Entries taken from a collection

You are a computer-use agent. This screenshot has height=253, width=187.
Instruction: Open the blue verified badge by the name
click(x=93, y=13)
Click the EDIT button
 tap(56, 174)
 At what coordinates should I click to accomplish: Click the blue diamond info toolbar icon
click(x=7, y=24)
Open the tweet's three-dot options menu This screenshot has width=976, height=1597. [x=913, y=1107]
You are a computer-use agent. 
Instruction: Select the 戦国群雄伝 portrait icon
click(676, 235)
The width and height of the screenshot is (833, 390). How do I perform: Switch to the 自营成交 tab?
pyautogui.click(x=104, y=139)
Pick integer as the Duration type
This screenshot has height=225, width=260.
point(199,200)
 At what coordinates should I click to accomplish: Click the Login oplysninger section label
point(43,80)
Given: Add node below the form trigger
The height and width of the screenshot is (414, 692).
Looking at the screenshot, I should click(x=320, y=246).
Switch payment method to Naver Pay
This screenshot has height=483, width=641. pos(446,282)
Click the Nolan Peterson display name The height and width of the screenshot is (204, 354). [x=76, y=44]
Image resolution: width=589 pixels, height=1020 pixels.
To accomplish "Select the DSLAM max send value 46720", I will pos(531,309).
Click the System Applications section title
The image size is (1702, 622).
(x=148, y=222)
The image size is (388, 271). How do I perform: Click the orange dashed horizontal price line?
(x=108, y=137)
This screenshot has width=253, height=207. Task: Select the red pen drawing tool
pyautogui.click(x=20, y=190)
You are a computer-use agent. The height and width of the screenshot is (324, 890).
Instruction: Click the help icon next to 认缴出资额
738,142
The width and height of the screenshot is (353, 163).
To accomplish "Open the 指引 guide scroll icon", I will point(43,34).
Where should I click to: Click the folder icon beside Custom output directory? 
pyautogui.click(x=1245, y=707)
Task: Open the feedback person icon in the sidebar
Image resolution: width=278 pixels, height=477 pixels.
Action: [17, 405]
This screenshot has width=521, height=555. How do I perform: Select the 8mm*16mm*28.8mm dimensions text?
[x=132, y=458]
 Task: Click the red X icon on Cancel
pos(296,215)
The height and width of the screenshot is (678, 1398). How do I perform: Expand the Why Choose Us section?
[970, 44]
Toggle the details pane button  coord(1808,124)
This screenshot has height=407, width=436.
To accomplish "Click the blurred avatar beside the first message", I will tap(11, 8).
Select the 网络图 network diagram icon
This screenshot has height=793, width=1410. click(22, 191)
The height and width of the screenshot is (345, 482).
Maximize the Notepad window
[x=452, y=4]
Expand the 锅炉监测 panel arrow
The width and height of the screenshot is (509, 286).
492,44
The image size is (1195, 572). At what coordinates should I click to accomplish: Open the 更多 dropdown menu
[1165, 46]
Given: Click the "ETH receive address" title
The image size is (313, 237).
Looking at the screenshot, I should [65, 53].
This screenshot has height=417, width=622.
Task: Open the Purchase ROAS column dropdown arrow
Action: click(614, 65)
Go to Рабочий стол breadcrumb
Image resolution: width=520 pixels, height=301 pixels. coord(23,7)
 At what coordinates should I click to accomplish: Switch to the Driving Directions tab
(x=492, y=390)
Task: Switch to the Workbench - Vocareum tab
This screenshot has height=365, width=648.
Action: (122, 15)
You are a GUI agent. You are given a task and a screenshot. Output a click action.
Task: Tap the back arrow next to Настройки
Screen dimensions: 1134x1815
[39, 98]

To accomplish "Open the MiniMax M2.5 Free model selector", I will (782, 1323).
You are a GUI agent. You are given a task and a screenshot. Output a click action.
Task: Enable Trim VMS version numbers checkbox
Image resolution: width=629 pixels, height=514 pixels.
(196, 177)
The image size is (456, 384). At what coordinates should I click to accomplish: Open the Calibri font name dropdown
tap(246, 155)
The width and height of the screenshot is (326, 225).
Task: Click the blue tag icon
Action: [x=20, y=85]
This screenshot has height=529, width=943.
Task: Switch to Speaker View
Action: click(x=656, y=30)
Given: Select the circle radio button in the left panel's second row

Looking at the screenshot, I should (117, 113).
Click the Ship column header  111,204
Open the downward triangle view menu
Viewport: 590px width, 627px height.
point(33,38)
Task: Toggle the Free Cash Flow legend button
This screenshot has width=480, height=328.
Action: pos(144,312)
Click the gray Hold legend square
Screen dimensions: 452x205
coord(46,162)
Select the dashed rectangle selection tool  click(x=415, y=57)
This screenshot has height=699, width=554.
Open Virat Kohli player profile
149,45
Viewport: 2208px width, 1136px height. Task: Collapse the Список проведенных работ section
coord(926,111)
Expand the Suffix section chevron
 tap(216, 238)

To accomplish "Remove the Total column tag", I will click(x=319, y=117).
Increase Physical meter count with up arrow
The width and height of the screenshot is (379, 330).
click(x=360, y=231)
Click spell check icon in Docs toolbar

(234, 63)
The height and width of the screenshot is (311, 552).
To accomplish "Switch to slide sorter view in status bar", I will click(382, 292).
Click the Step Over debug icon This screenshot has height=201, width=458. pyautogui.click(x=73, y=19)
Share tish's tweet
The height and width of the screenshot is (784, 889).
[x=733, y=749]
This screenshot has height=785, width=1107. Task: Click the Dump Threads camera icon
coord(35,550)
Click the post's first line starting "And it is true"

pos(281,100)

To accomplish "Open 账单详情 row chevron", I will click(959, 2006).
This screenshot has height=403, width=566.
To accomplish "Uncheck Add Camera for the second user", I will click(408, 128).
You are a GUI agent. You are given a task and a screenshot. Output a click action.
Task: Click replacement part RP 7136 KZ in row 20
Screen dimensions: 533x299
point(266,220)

■ What you need to do ■
Reproduce the items above, swapping "three-dot options menu" for "overflow menu" and leaving everything else unchanged.

■ Answer below ■
You are a computer-use agent. This screenshot has height=253, width=187.
Instruction: Open the blue verified badge by the name
click(x=93, y=13)
Click the EDIT button
 tap(56, 174)
 At what coordinates should I click to accomplish: Click the blue diamond info toolbar icon
click(x=7, y=24)
Open the tweet's overflow menu This screenshot has width=976, height=1597. [x=913, y=1107]
You are a computer-use agent. 
Instruction: Select the 戦国群雄伝 portrait icon
click(676, 235)
The width and height of the screenshot is (833, 390). How do I perform: Switch to the 自营成交 tab?
pyautogui.click(x=104, y=139)
Pick integer as the Duration type
This screenshot has height=225, width=260.
point(199,200)
 At what coordinates should I click to accomplish: Click the Login oplysninger section label
point(43,80)
Given: Add node below the form trigger
The height and width of the screenshot is (414, 692).
Looking at the screenshot, I should click(x=320, y=246).
Switch payment method to Naver Pay
This screenshot has height=483, width=641. pos(446,282)
Click the Nolan Peterson display name The height and width of the screenshot is (204, 354). [x=76, y=44]
Image resolution: width=589 pixels, height=1020 pixels.
To accomplish "Select the DSLAM max send value 46720", I will pos(531,309).
Click the System Applications section title
The image size is (1702, 622).
(x=148, y=222)
The image size is (388, 271). How do I perform: Click the orange dashed horizontal price line?
(x=108, y=137)
This screenshot has width=253, height=207. Task: Select the red pen drawing tool
pyautogui.click(x=20, y=190)
You are a computer-use agent. The height and width of the screenshot is (324, 890).
Instruction: Click the help icon next to 认缴出资额
738,142
The width and height of the screenshot is (353, 163).
To accomplish "Open the 指引 guide scroll icon", I will point(43,34).
Where should I click to: Click the folder icon beside Custom output directory? 
pyautogui.click(x=1245, y=707)
Task: Open the feedback person icon in the sidebar
Image resolution: width=278 pixels, height=477 pixels.
Action: [17, 405]
This screenshot has width=521, height=555. How do I perform: Select the 8mm*16mm*28.8mm dimensions text?
[x=132, y=458]
 Task: Click the red X icon on Cancel
pos(296,215)
The height and width of the screenshot is (678, 1398). How do I perform: Expand the Why Choose Us section?
[970, 44]
Toggle the details pane button  coord(1808,124)
This screenshot has height=407, width=436.
To accomplish "Click the blurred avatar beside the first message", I will tap(11, 8).
Select the 网络图 network diagram icon
This screenshot has height=793, width=1410. click(22, 191)
The height and width of the screenshot is (345, 482).
Maximize the Notepad window
[x=452, y=4]
Expand the 锅炉监测 panel arrow
The width and height of the screenshot is (509, 286).
492,44
The image size is (1195, 572). At what coordinates should I click to accomplish: Open the 更多 dropdown menu
[1165, 46]
Given: Click the "ETH receive address" title
The image size is (313, 237).
Looking at the screenshot, I should [65, 53].
This screenshot has height=417, width=622.
Task: Open the Purchase ROAS column dropdown arrow
Action: click(614, 65)
Go to Рабочий стол breadcrumb
Image resolution: width=520 pixels, height=301 pixels. coord(23,7)
 At what coordinates should I click to accomplish: Switch to the Driving Directions tab
(x=492, y=390)
Task: Switch to the Workbench - Vocareum tab
This screenshot has height=365, width=648.
Action: (122, 15)
You are a GUI agent. You are given a task and a screenshot. Output a click action.
Task: Tap the back arrow next to Настройки
Screen dimensions: 1134x1815
[39, 98]

To accomplish "Open the MiniMax M2.5 Free model selector", I will (782, 1323).
You are a GUI agent. You are given a task and a screenshot. Output a click action.
Task: Enable Trim VMS version numbers checkbox
Image resolution: width=629 pixels, height=514 pixels.
(196, 177)
The image size is (456, 384). At what coordinates should I click to accomplish: Open the Calibri font name dropdown
tap(246, 155)
The width and height of the screenshot is (326, 225).
Task: Click the blue tag icon
Action: [x=20, y=85]
This screenshot has height=529, width=943.
Task: Switch to Speaker View
Action: click(x=656, y=30)
Given: Select the circle radio button in the left panel's second row

Looking at the screenshot, I should (117, 113).
Click the Ship column header  111,204
Open the downward triangle view menu
Viewport: 590px width, 627px height.
point(33,38)
Task: Toggle the Free Cash Flow legend button
This screenshot has width=480, height=328.
Action: pos(144,312)
Click the gray Hold legend square
Screen dimensions: 452x205
coord(46,162)
Select the dashed rectangle selection tool  click(x=415, y=57)
This screenshot has height=699, width=554.
Open Virat Kohli player profile
149,45
Viewport: 2208px width, 1136px height. Task: Collapse the Список проведенных работ section
coord(926,111)
Expand the Suffix section chevron
 tap(216, 238)

To accomplish "Remove the Total column tag", I will click(x=319, y=117).
Increase Physical meter count with up arrow
The width and height of the screenshot is (379, 330).
click(x=360, y=231)
Click spell check icon in Docs toolbar

(234, 63)
The height and width of the screenshot is (311, 552).
To accomplish "Switch to slide sorter view in status bar", I will click(382, 292).
Click the Step Over debug icon This screenshot has height=201, width=458. pyautogui.click(x=73, y=19)
Share tish's tweet
The height and width of the screenshot is (784, 889).
[x=733, y=749]
This screenshot has height=785, width=1107. Task: Click the Dump Threads camera icon
coord(35,550)
Click the post's first line starting "And it is true"

pos(281,100)

To accomplish "Open 账单详情 row chevron", I will click(959, 2006).
This screenshot has height=403, width=566.
To accomplish "Uncheck Add Camera for the second user", I will click(408, 128).
You are a GUI agent. You are given a task and a screenshot. Output a click action.
Task: Click replacement part RP 7136 KZ in row 20
Screen dimensions: 533x299
point(266,220)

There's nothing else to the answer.